Il est certain qu’Internet rajoute une couche au contrôle social. Mais il permet aussi de s’organiser pour surprendre le pouvoir lors des mobilisations, et d’éviter ainsi sa brutalité. Au final, cela peut s’avérer très utile. Ici, à Barcelone, avec le mouvement du 15-M4, nombre de résistances aux expulsions et de soutiens se sont organisées grâce à Twitter. Il me semble même que cela aurait été impossible sans. Certes, en 1936, on s’en passait, mais il existait d’autres mécanismes de mobilisation : les usines, les coopératives ouvrières, les athénées, qui voyaient des centaines de personnes concentrées en un même lieu et en mesure de communiquer d’un endroit proche à l’autre. Aujourd’hui, la plupart des gens restent enfermés chez eux ou dans des bureaux cloisonnés d’entreprise. Dans cette situation, les réseaux sociaux constituent de parfaits mécanismes de mobilisation pour toucher des milliers de personnes en un court laps de temps.
L’utilisation de ces moyens de télécommunication n’exclut aucunement la création en actes d’espaces de sociabilisation fondés sur le modèle des athénées ou de ce qu’a fait auparavant vivre le mouvement ouvrier. Au contraire : on constate qu’apparaît aujourd’hui une nouvelle génération d’athénées, de maisons occupées, de centres sociaux. À travers eux s’opère une véritable redécouverte de la communication entre les habitants d’un même quartier. Et cela advient alors même qu’on utilise Twitter lors des manifestations ou pour communiquer une information. En réalité, ces deux processus n’ont rien d’exclusif. Et dans tous les cas,nous considérons qu’à partir du moment où ces réseaux sociaux existent, et qu’une majorité de personnes les utilisent, c’est à nous de savoir comment nous les réapproprier.

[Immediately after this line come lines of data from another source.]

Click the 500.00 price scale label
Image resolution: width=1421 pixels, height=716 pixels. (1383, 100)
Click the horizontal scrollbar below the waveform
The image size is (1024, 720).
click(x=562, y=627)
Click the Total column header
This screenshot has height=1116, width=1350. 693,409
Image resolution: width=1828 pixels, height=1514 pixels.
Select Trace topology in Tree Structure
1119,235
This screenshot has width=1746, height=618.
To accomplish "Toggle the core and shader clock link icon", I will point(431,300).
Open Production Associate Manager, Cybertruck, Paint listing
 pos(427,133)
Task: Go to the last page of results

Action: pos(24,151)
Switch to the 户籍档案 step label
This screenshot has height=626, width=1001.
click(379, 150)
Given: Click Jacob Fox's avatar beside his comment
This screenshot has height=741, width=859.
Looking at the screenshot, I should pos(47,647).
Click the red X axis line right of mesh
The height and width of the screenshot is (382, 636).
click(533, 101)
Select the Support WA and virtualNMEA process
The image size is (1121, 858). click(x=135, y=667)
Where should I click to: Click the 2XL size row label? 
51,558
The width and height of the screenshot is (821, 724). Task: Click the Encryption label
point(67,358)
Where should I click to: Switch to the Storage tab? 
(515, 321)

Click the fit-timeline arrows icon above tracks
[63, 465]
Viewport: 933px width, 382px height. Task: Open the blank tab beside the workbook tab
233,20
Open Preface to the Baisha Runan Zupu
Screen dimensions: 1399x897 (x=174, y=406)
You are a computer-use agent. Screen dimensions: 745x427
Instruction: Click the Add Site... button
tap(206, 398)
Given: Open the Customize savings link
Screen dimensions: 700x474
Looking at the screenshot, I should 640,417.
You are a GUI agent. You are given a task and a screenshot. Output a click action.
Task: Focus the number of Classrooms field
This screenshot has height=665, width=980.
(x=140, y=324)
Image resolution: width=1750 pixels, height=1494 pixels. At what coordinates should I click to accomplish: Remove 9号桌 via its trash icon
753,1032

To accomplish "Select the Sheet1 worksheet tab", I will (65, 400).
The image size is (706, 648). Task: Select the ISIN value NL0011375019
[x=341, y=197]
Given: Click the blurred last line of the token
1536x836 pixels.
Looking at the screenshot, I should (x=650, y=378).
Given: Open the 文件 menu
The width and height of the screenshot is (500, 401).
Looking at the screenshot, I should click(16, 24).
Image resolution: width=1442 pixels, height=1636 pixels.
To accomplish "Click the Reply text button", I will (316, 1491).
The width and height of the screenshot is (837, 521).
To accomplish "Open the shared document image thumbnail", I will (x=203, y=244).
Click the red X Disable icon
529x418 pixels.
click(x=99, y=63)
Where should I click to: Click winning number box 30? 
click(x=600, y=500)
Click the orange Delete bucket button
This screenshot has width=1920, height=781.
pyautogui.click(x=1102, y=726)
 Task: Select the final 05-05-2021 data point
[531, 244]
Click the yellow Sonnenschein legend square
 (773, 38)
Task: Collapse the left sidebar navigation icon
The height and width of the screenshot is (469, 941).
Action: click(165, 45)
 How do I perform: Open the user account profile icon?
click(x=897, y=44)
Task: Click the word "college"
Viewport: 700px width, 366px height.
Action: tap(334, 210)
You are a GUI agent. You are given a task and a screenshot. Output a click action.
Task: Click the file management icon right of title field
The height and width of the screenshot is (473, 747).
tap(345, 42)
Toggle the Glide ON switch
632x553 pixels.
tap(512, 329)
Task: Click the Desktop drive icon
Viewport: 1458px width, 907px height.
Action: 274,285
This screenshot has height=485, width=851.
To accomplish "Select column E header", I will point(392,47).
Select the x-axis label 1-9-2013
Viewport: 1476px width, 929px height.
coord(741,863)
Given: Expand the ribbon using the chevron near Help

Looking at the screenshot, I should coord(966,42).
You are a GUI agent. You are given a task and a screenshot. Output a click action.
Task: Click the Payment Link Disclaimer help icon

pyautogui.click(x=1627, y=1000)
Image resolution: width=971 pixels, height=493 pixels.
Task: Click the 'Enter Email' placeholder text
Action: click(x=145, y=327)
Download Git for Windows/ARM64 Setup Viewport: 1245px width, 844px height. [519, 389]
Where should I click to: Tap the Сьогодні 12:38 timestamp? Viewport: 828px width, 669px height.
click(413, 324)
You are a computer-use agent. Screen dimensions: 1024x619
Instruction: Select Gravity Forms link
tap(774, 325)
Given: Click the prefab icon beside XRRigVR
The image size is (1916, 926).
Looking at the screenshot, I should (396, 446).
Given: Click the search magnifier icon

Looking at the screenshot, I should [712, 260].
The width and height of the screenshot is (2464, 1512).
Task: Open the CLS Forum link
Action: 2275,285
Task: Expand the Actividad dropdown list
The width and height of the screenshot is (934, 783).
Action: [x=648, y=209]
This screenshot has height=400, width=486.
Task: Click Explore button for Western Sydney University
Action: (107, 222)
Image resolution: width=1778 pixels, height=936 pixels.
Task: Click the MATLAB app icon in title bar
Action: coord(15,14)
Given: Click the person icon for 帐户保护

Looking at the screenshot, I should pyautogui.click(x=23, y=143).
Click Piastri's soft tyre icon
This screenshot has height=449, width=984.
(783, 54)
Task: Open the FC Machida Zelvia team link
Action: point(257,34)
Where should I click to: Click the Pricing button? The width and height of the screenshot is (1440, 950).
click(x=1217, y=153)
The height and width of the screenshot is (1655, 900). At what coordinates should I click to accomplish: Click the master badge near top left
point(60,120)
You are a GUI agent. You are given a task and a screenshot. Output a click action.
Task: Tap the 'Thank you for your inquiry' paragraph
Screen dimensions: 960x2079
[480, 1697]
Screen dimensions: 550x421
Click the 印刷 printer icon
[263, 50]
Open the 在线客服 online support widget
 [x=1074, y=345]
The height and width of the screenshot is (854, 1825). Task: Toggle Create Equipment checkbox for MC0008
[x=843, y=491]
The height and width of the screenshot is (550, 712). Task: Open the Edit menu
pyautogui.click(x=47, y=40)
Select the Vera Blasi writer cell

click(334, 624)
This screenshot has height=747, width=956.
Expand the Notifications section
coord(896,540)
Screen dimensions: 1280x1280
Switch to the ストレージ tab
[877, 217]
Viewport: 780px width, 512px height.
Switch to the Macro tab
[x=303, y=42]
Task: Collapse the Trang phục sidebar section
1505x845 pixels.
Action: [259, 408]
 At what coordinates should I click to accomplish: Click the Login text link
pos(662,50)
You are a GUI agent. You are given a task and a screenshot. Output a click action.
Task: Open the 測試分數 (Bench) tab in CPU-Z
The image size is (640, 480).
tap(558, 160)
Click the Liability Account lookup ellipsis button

Je crois qu’on peut même dire que ces réseaux ont fini par créer des réalités dans les quartiers. À l’occasion de certaines explosions de mobilisations dans la rue, appuyées par les réseaux sociaux, on a vu des générations de gens qui ne se connaissaient pas se rencontrer : des anciens antifranquistes, des gens investis dans les cultures alternatives pendant la Transition, des activistes des centres sociaux, etc... Bref, des jeunes d’aujourd’hui et des anciens se sont rencontrés. Et ces rencontres ont perduré, notamment grâce à l’émulation permise par Twitter au moment du 15-M. Beaucoup ont noué contact sur les places - c’est là que sont nés de nombreux projets, dont ceux qui ont abouti à la construction de locaux et de centres sociaux à Barcelone. On peut prendre l’exemple de l’Athénée La Flor del maig, dans le quartier de Ploblenou5 : les gens qui ont initié ce lieu, en lien étroit avec le voisinage, se sont au départ organisés sur Twitter. Aujourd’hui, ils en ont fait un lieu tangible avec une mutuelle d’achats, un centre d’accueil social, des assemblées avec des migrants, des réunions féministes, un groupe qui travaille sur la mémoire des luttes, etc. Ils ont converti l’organisation qu’ils avaient entamée sur les réseaux sociaux en un centre social de quartier.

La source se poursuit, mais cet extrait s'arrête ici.